Try it:
Produce a verbatim copy of the data below that contains no pictures.

[Source data]
#####
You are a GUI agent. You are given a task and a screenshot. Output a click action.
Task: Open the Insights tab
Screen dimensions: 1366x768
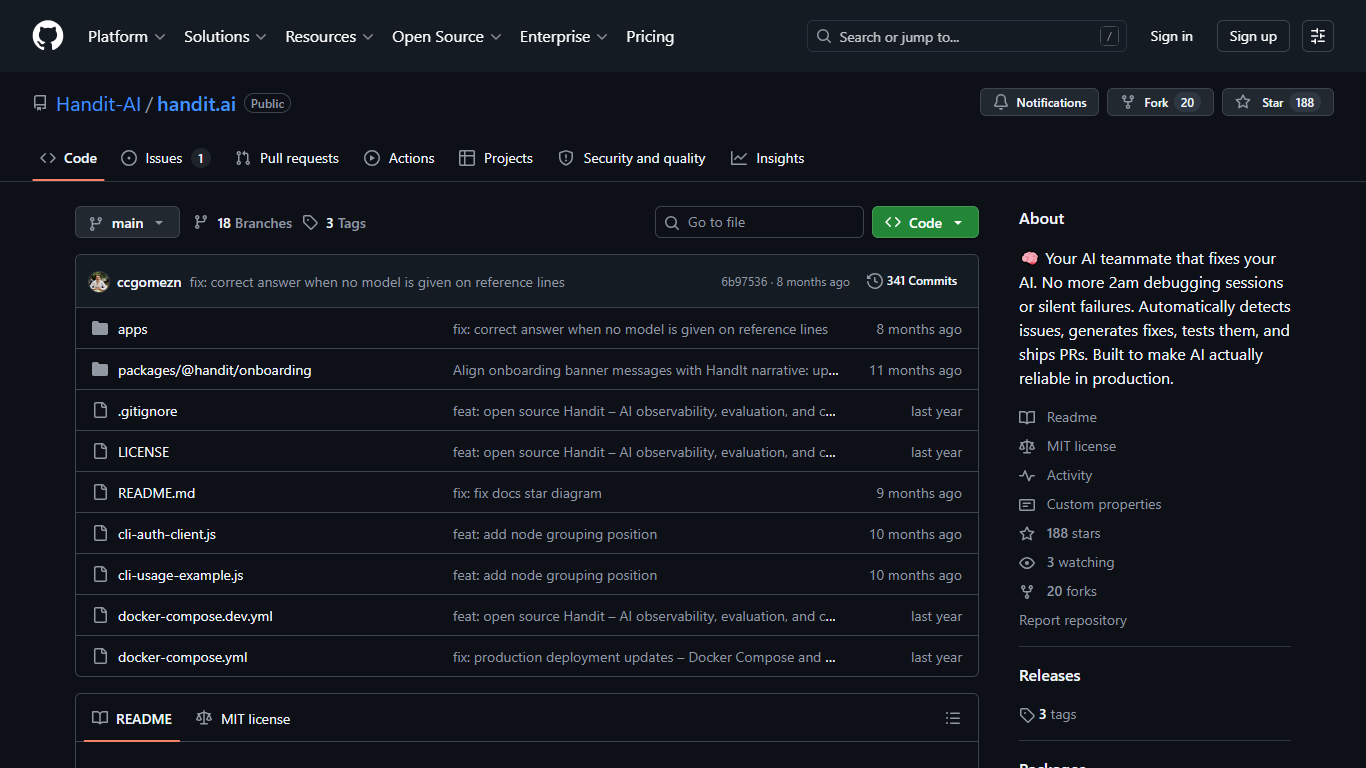[x=767, y=158]
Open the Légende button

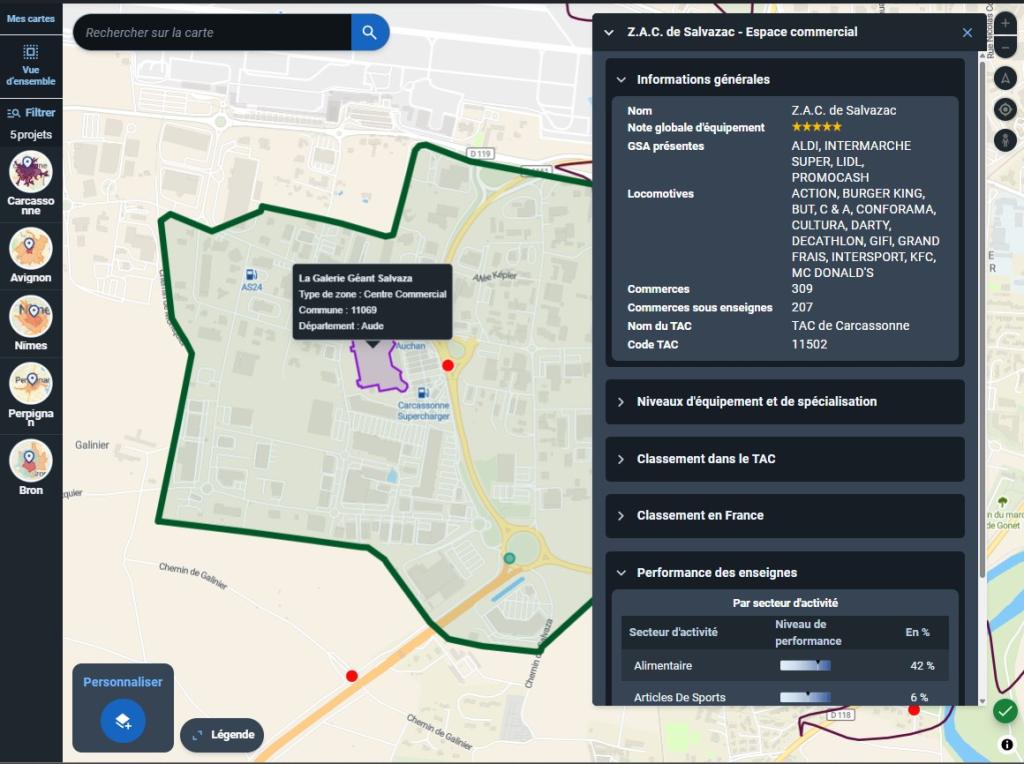click(222, 735)
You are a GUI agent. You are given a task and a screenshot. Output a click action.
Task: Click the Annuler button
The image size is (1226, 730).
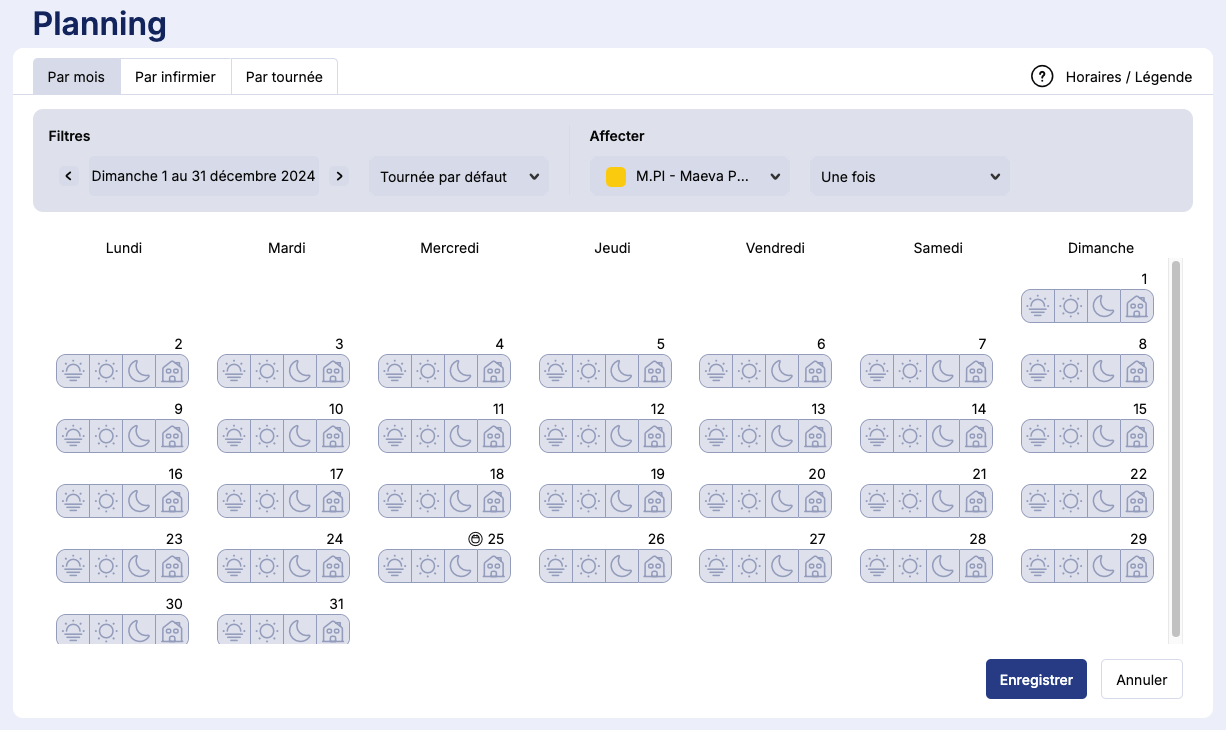click(x=1141, y=680)
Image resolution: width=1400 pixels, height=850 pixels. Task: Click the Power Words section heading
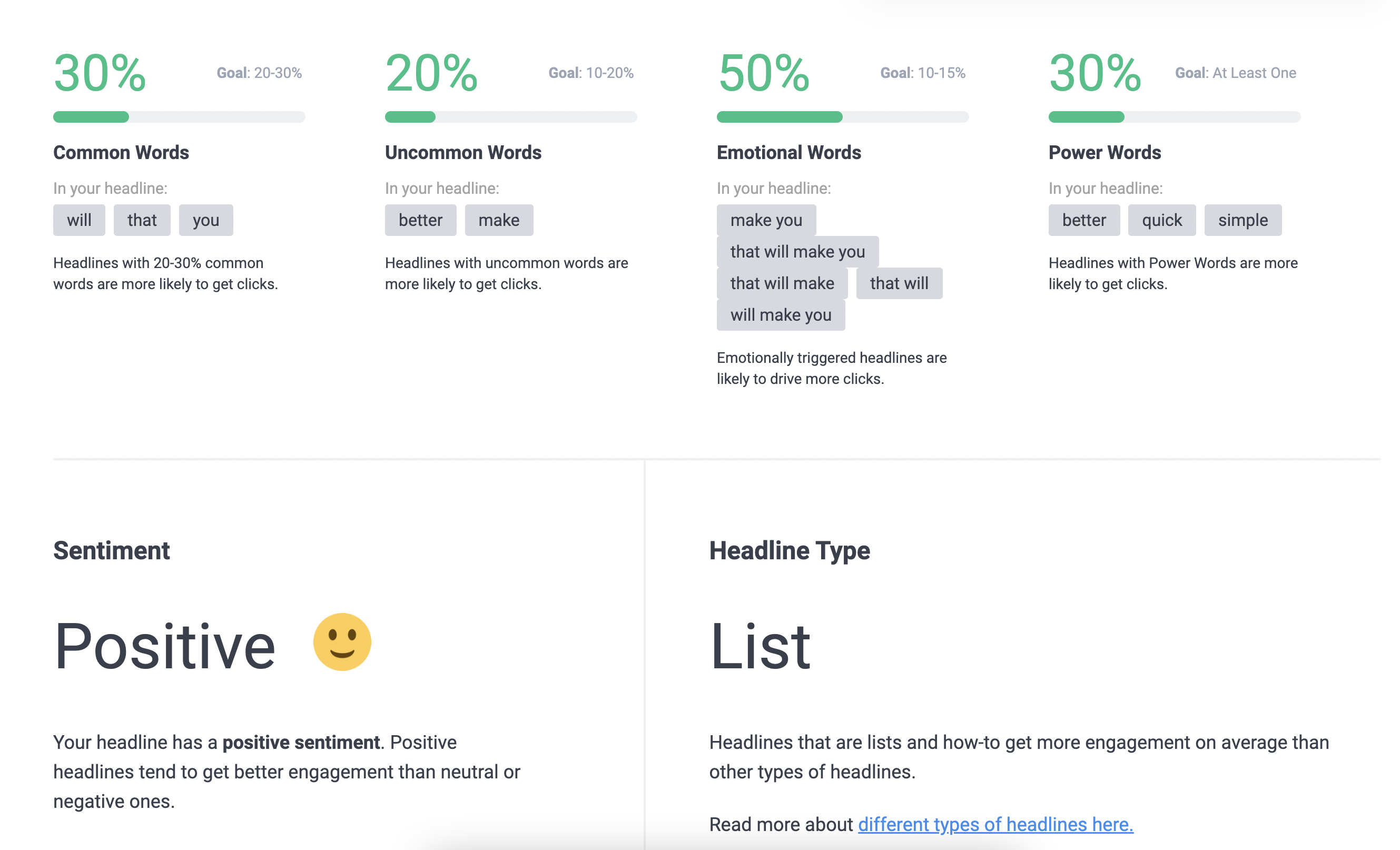tap(1105, 152)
#####
Response box:
You are a GUI agent. You are given a task and a screenshot. Output a click action.
Task: Open the Insights tab
Screen dimensions: 1366x768
[x=767, y=158]
Open the Légende button

click(222, 735)
You are a GUI agent. You are given a task and a screenshot. Output a click action.
Task: Click the Annuler button
The image size is (1226, 730).
click(x=1141, y=680)
Image resolution: width=1400 pixels, height=850 pixels. Task: Click the Power Words section heading
tap(1105, 152)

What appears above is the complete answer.